Las sociedades son estructuras de comportamientos organizados que nos permiten interactuar diariamente con cierto automatismo, razón por la cual muchas de nuestras rutinas diarias se producen «sin pensar». Día a día, asumimos distintos roles que permiten mantener el orden social que protege la comunidad. Por eso, si nos preguntamos acerca de la necesidad de tomar un respiro de nuestras rutinas u «oxigenarnos de nosotros mismos», la respuesta podría bifurcarse según el ángulo que juegue cada uno en el complejo tablero social. No sería ninguna exageración decir que parte de las múltiples decisiones que tenemos que tomar a diario podrían suponer una verdadera carrera de obstáculos para aquellos colectivos más vulnerables, marcando doblemente su propia desventaja. ¿Hasta qué punto la vulnerabilidad estructural de algunos colectivos amenaza no sólo su propia viabilidad, sino que merma su capacidad para tomar decisiones? Están, en resumen, ante la «falacia» de la igualdad de oportunidades.
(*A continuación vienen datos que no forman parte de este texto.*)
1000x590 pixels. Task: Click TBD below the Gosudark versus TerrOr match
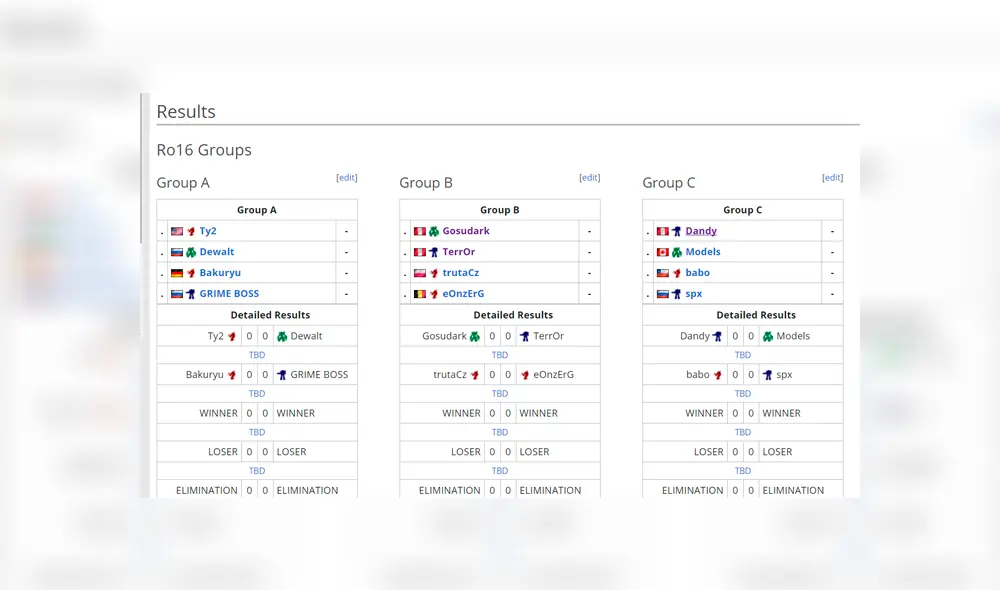pos(500,354)
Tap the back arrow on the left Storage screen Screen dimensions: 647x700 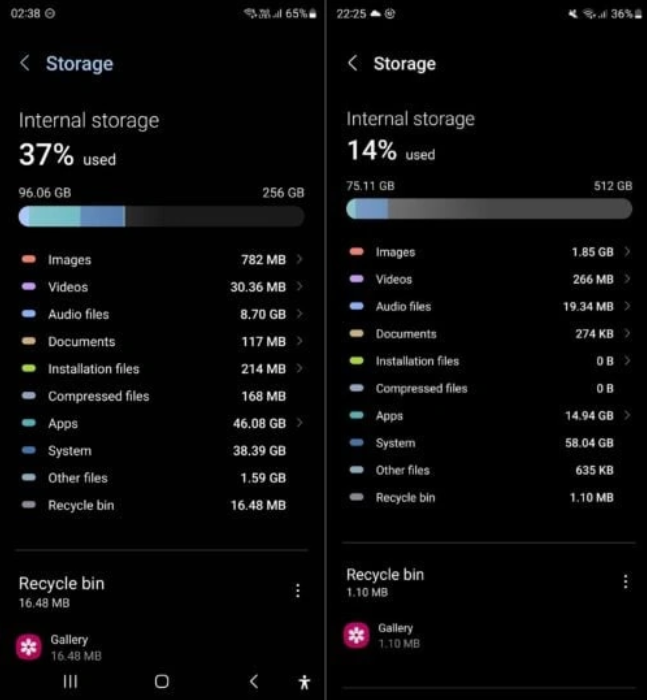25,63
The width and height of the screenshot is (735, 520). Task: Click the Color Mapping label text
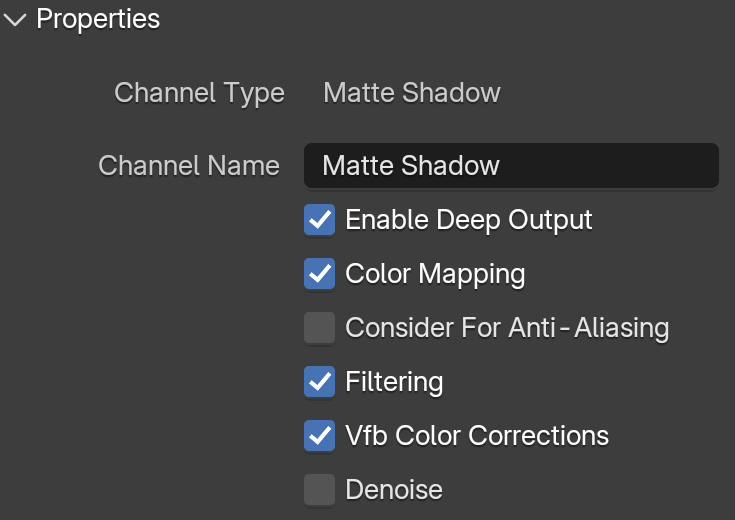pos(435,274)
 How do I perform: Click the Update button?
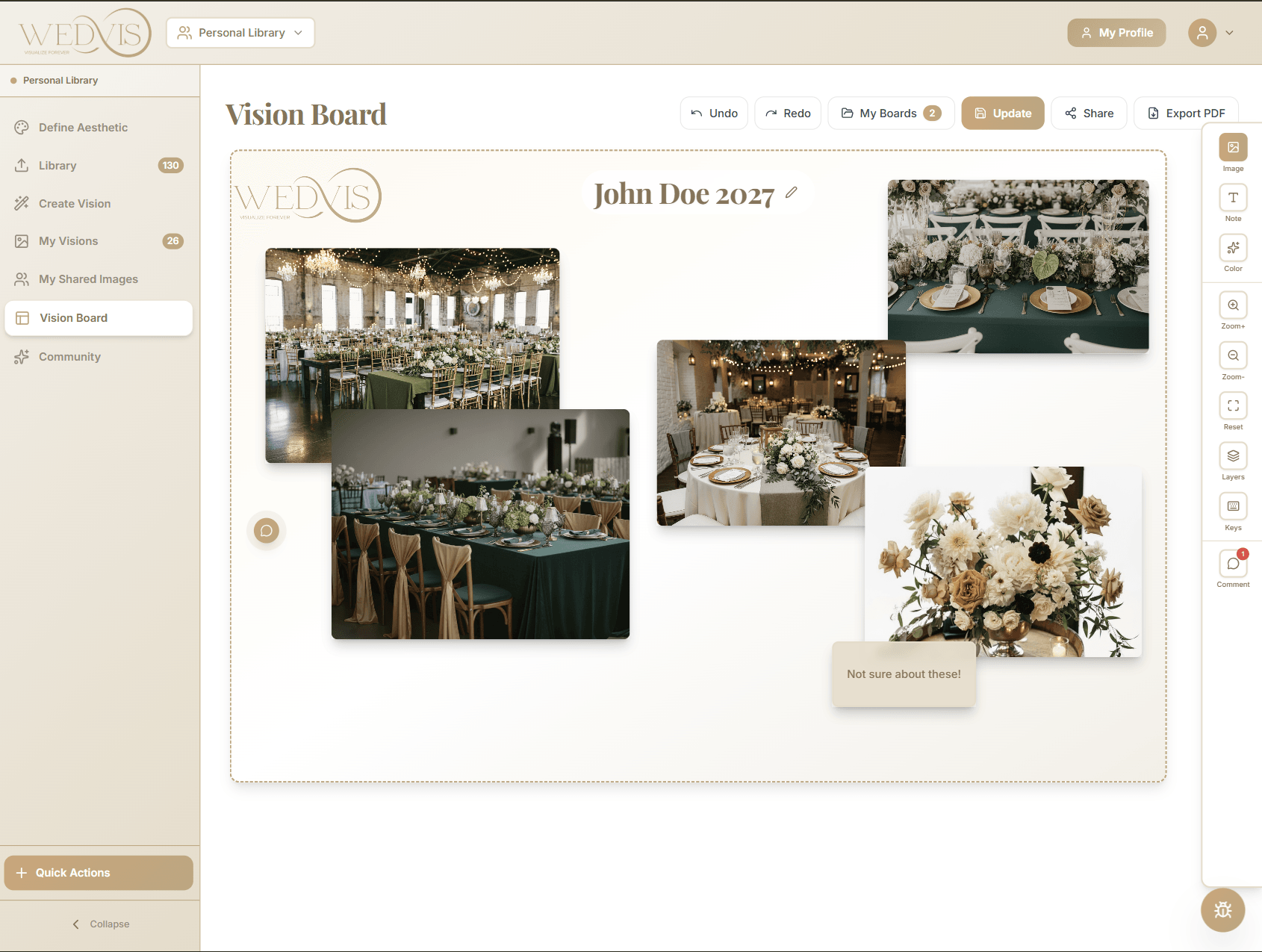pyautogui.click(x=1002, y=113)
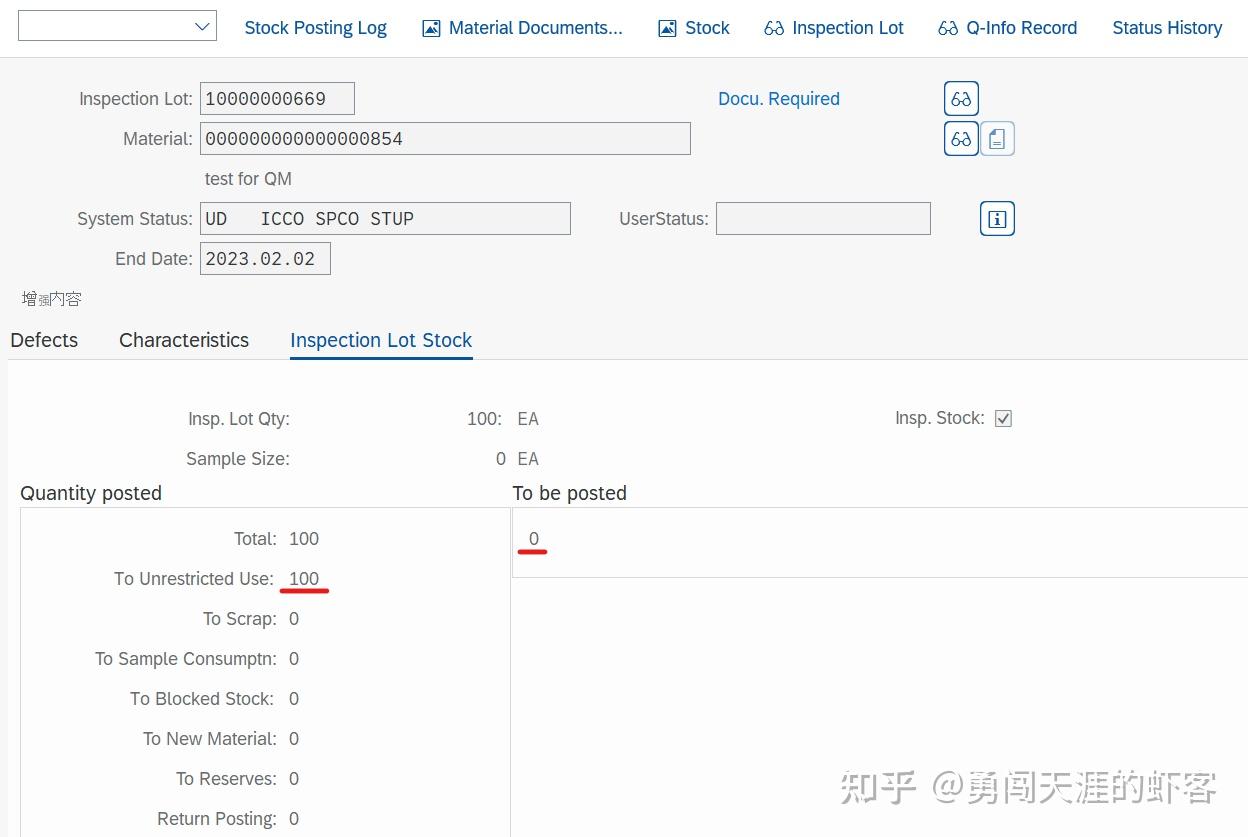Click the Stock icon in the toolbar
1248x837 pixels.
[x=667, y=27]
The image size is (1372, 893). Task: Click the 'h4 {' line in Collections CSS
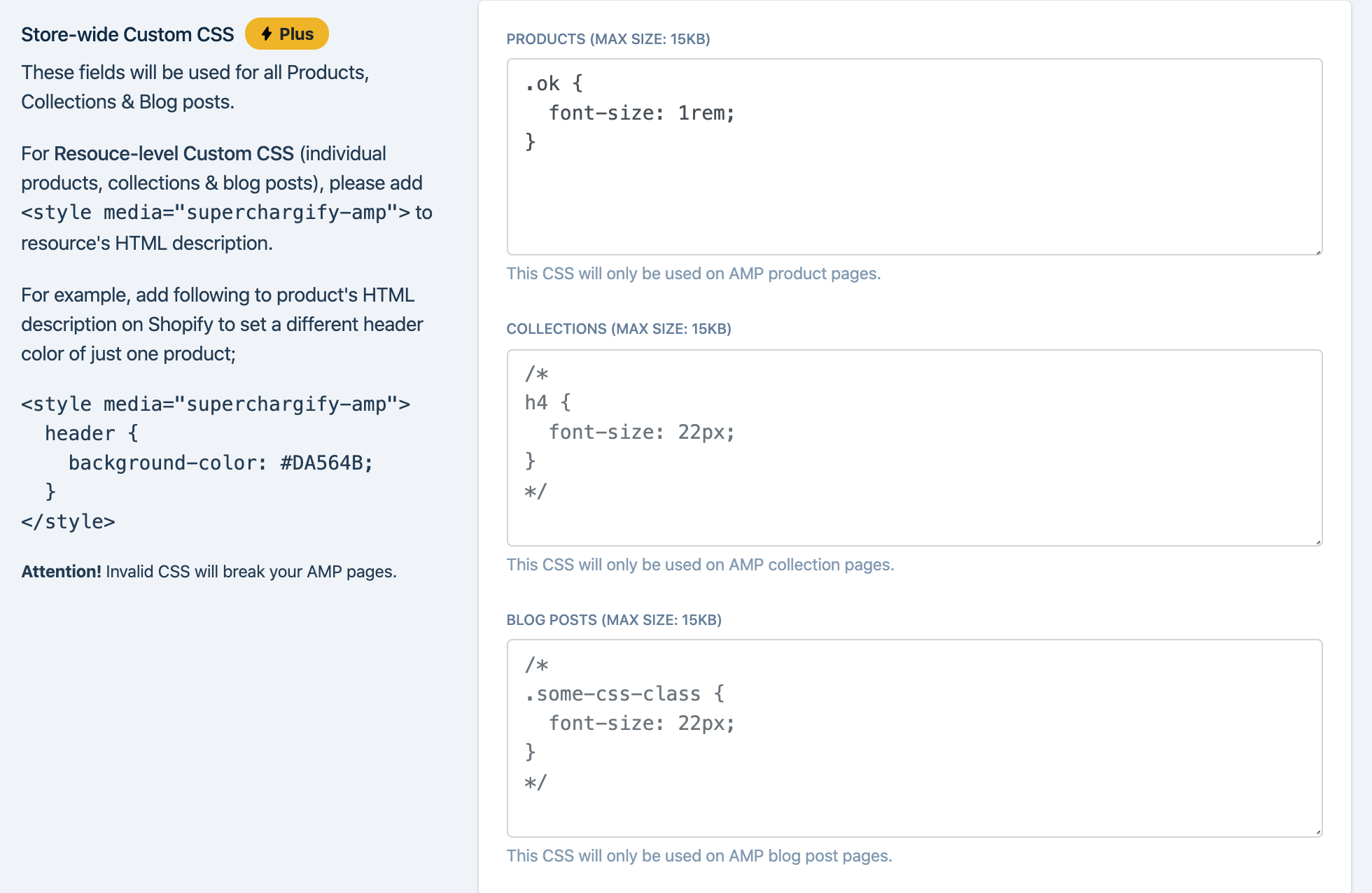click(x=547, y=403)
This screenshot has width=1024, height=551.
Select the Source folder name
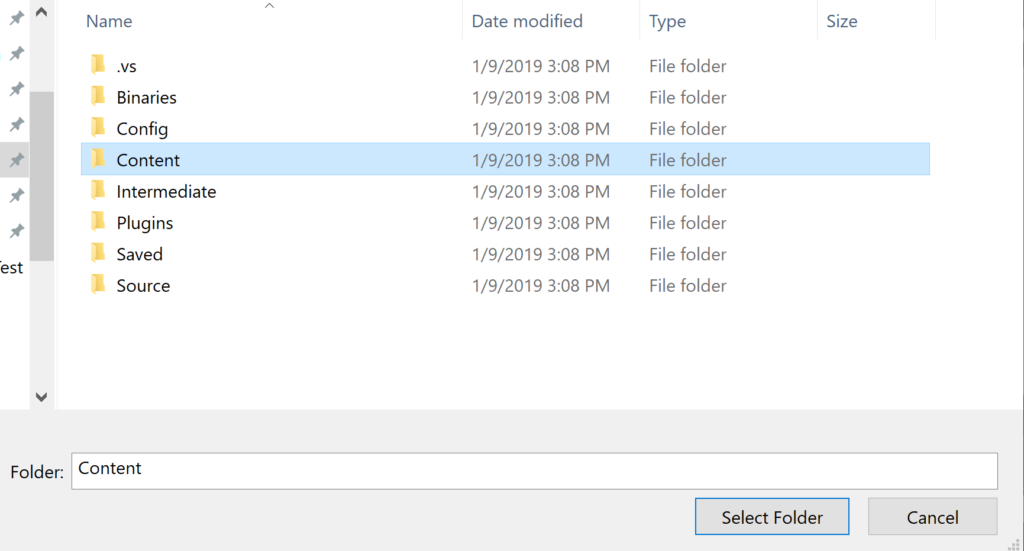(x=143, y=285)
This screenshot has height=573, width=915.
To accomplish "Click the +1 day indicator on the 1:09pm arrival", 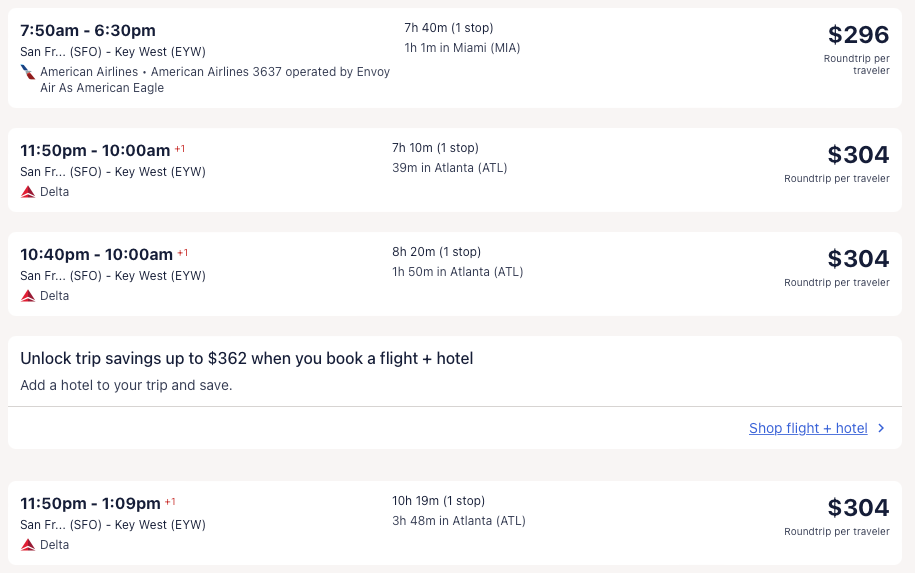I will coord(170,502).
El año que se acerca no será menos intenso que los anteriores, con múltiples desafíos que atestiguan el marcado carácter de incertidumbre en el que habitamos. El nuevo rendimiento productivo parece afrontar la necesidad de aceptar que la incertidumbre es parte de nuestra rutina. Durante años, han sido muchas las voces relevantes que han denunciado la incongruencia de habitar un planeta, una vida, una rutina y unas tareas sin ser habitadas realmente. Es el caso de La sociedad del cansancio, de Byung-Chul Han, donde se señala –junto a tantos otros ensayos– la necesidad de «producir» al son de la vida y no en contra de esta. Es decir, de apostar por la adaptabilidad constante como antídoto a una vida de felicidad tóxica acrecentada por un ritmo productivo que no se puede entender como progreso si este nos hace consumir psicofármacos (para poder, precisamente, producir hasta la extenuación).
Asimismo, es probable que cada vez destaque más el valor de la comunidad en una sociedad que se ha visto marcada por el auge del yo, especialmente tras la capacidad del canal digital de erigirse en fuente de auto empleo. Cada vez parece más necesario empoderar el valor de la inteligencia colectiva que resulta de la comunidad para combatir los altos ratios de soledad y las terribles cifras que resquebrajan una salud mental abatida por el estrés, la ansiedad y la desafección.
El 2023 ofrece la oportunidad de marcar un punto y aparte no solo a la hora de adaptar la personalización de las estructuras laborales, sino también a la hora de abogar por la autenticidad que alberga la diversidad humana. Se trata de la oportunidad de articular una productividad saludable (es decir, una que no cae ni peca en tóxicas falacias de felicidad corrosiva sujetas a los delirios de las audiencias digitales, que miden el valor del éxito en volumen de likes y menciones). La productividad no es –o no debería ser– sujeto de audiencia, sino de justos equilibrios vitales –comenzando por nosotros mismos– frutos de cadenas de valor saludables; sólo así generaremos un crecimiento sostenido y sostenible.
El ser humano tiene que agotarse porque es parte de su propia naturaleza. La inquietud, el aburrimiento, la búsqueda de la mejora diaria, la ilusión del encuentro de lo nuevo y la expansión de aquel que evoluciona no tiene que resultar ajeno a nuestro día a día. Nuestra naturaleza debe ser resistente, siempre y cuando se sujete al ritmo real vitalicio que impone nuestro equilibro integrado por cuerpo y mente. La vida es vida cuando se vive, y a veces vivir conlleva inquietud y agotamiento, pero no es ni mucho menos un síntoma insano; más bien todo lo contrario: no hay nada más saludable que cansarse de vez en cuando (al menos, esquivando una vida vacía).